Dalam kasus card skimming, mesin ATM biasnaya tampak normal. Terlihat tidak mencolok, tetapi perangkat pembaca dan perekam kartu (skimmer) sebenarnya ada dan melapisi mulut penelan kartu (slot) serta mentransmisikan data kepada pelaku yang berada di sekitar lokasi. Pada waktu yang bersamaan, kamera nirkabel yang dipasang dan disamarkan di tempat seperti wadah brosur diarahkan ke padapn ketik PIN. Dengan data curian, pelaku dengan mudah menyalin PIN ke kartu baru untuk menarik dana dari banyak nomor rekening. Ketika si nasabah asli pergi lagi ke ATM untuk melakukan serangkaian transaksi, terkejutlah dia karena mendapati isi rekening sudah digunakan transaksi tanpa sepengetahuannya. Kedengarannya mudah, tetapi serangkaian teknik pembobolan bank ini sesungguhnya kompleks.

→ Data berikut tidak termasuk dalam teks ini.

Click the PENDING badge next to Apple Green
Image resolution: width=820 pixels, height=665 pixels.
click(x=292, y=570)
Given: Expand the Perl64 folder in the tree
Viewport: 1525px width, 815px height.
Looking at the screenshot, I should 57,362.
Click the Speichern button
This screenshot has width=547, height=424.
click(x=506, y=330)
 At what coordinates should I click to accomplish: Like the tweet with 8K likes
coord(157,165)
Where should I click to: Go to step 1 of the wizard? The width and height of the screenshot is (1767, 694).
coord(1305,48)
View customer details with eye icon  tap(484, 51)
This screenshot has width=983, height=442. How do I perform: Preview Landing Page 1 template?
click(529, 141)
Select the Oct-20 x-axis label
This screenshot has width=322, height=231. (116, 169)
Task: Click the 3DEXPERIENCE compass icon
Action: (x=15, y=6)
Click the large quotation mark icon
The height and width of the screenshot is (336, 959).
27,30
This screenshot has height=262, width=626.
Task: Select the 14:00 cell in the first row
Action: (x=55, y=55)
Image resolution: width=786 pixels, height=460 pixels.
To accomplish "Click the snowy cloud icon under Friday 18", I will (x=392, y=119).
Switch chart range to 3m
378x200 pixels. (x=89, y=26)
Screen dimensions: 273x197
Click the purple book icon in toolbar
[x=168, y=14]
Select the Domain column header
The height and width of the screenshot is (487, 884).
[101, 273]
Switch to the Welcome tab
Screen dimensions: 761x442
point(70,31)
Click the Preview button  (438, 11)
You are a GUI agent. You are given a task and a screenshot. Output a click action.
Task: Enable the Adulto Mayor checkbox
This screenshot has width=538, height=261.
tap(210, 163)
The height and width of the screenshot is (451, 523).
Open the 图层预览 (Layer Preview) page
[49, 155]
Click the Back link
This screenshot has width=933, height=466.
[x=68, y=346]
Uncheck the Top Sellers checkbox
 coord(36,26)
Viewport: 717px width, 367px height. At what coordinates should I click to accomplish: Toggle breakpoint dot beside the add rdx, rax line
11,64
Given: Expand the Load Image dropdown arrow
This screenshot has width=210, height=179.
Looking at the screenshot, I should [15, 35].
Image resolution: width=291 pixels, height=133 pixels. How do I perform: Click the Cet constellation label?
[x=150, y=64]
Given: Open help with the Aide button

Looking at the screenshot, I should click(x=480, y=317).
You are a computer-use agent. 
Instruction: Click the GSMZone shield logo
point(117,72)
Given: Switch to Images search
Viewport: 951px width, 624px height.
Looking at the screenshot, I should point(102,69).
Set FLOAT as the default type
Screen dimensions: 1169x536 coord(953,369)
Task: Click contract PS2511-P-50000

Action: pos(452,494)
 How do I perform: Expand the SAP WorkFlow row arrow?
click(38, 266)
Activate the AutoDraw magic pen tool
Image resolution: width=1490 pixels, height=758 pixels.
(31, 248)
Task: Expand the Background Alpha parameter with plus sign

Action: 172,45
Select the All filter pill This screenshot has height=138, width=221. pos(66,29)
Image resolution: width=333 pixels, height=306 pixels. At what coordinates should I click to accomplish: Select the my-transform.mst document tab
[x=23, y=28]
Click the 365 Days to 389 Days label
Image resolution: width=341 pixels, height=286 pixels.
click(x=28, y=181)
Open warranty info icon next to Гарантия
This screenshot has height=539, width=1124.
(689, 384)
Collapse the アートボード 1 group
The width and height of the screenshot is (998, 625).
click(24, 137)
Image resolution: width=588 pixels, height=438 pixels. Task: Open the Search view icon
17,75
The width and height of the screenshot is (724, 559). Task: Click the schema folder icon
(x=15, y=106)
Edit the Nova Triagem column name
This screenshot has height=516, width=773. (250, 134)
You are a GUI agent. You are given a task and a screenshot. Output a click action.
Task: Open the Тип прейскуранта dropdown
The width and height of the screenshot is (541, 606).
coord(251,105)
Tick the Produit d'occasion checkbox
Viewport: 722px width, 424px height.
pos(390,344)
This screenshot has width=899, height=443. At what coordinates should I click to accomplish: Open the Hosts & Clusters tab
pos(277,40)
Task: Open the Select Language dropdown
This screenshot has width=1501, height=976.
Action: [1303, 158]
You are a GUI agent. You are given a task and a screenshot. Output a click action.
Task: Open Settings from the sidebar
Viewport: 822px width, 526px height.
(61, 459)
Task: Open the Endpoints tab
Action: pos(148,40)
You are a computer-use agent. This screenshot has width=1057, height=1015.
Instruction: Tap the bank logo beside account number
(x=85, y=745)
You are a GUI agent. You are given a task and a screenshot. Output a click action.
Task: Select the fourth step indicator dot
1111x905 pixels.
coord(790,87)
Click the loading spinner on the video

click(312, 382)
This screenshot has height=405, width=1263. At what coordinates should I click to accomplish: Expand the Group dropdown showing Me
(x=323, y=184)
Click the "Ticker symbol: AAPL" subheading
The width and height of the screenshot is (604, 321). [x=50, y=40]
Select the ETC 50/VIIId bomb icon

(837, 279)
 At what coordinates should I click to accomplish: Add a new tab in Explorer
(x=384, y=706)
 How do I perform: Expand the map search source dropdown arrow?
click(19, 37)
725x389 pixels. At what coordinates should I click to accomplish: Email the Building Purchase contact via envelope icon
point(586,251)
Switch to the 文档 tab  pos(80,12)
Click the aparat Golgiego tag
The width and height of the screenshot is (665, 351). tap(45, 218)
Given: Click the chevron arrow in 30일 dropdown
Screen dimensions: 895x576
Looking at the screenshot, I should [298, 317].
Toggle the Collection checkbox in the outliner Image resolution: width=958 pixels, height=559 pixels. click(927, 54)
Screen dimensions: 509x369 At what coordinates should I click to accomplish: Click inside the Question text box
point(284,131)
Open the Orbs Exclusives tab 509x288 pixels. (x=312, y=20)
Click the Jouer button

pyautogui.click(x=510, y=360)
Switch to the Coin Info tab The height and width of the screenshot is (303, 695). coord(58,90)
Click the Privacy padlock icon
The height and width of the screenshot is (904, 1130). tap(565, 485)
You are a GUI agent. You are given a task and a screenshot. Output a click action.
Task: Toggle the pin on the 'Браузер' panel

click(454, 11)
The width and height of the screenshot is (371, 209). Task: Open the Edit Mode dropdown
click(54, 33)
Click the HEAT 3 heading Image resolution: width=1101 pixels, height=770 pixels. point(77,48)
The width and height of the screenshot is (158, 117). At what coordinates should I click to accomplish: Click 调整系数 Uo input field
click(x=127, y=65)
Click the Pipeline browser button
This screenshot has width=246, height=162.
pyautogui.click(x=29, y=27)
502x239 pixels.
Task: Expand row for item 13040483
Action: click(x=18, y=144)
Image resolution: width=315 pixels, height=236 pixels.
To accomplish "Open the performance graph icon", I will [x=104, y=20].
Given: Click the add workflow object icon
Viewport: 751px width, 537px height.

Card skimming merupakan representasi dari kejahatan internasional yang menggunakan hi-tech.Teknologi relatif tinggi artinya hanya orang-orang tertentu saja yang sanggup melakukan kejahatan ini serta open resources mediator atau dapat menjadi media untuk berbagai kejahatan salah satunya kejahatan di bidang perbankan. Undang-undang atau perangkat hukum positif merupakan instrument terakhir dalam menentukan berhasil atau tidaknya suatu penyidikan karena penerapan delik-delik hukum yang salah akan mementahkan penyidikan yang dilakukan, walaupun penyidiknya sudah mampu dan memahami profil dan budaya para pelaku kejahatan card skimming, teknik-teknik serta modus operandi para pelaku card skimming, serta sudah didukung oleh laboratorium yang canggih sekalipun.

Card Trapping.
Berbagai fasilitas transaksi elektronik sudah tentu memberi kemudahan bagi nasabah bank. Namuna, tidak hanya nasabah bank yang memanfaatkannya. Para pelaku kejahatan yang notabene merupakan orang-orang yang tidak bertanggung jawab pun bisa menggunakannya untuk mencari keuntungan. Saat ini, kejahatan dalam transaksi elektronik, salah satunya terhadap ATM, tidak hanya pembobolan mesin saja, tetapi juga menipu nasabah bank dengan memanfaatkan fitur yang ada di ATM.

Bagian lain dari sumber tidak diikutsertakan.